┌─ Voci fornite

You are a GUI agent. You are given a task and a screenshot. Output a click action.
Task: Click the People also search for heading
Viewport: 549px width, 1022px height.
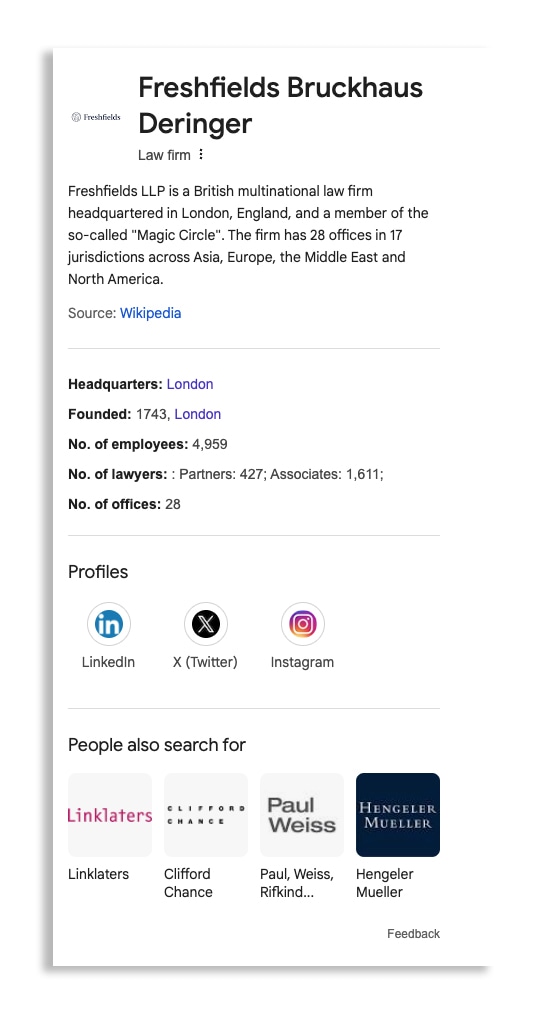pyautogui.click(x=156, y=745)
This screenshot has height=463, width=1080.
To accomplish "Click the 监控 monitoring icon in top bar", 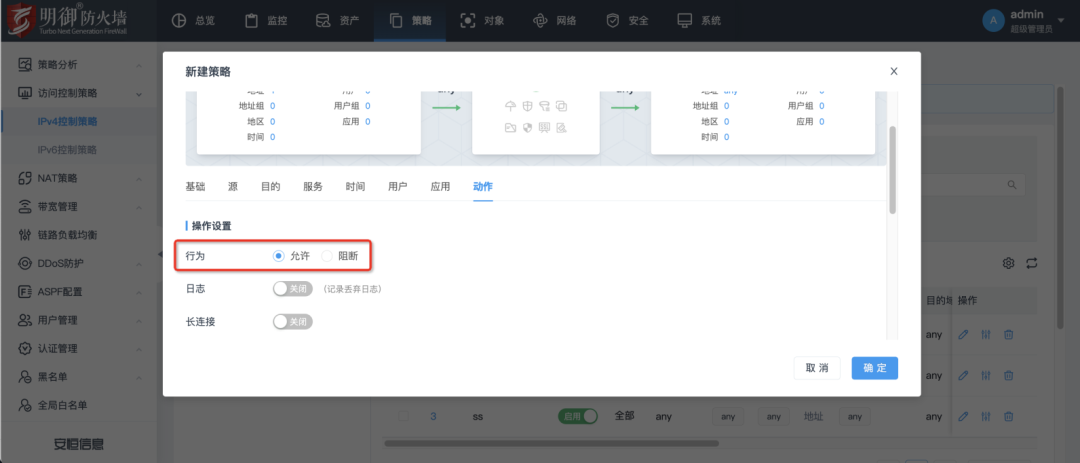I will coord(252,21).
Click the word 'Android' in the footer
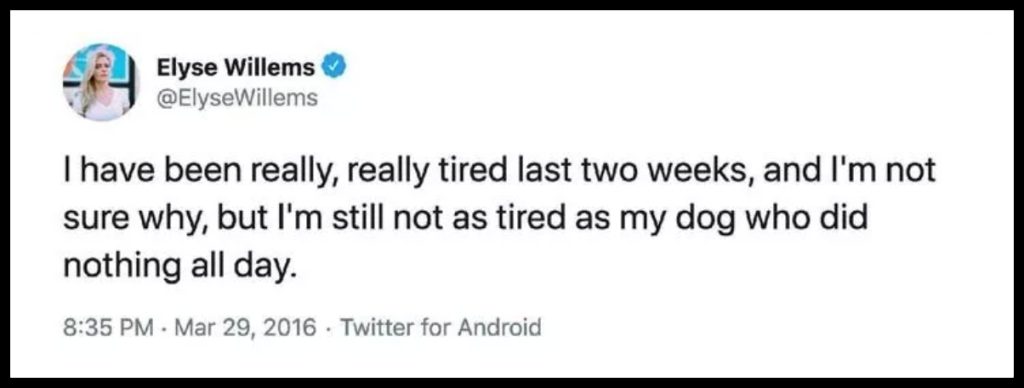 tap(499, 325)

└─

Istruzioni operative> Puoi riprodurre alla lettera le voci dall'inizio fino alla riga che contiene "pyautogui.click(x=156, y=745)", inclusa, senza riportare le immagini?

Soluzione del compito>
You are a GUI agent. You are given a task and a screenshot. Output a click action.
Task: Click the People also search for heading
Viewport: 549px width, 1022px height.
pyautogui.click(x=156, y=745)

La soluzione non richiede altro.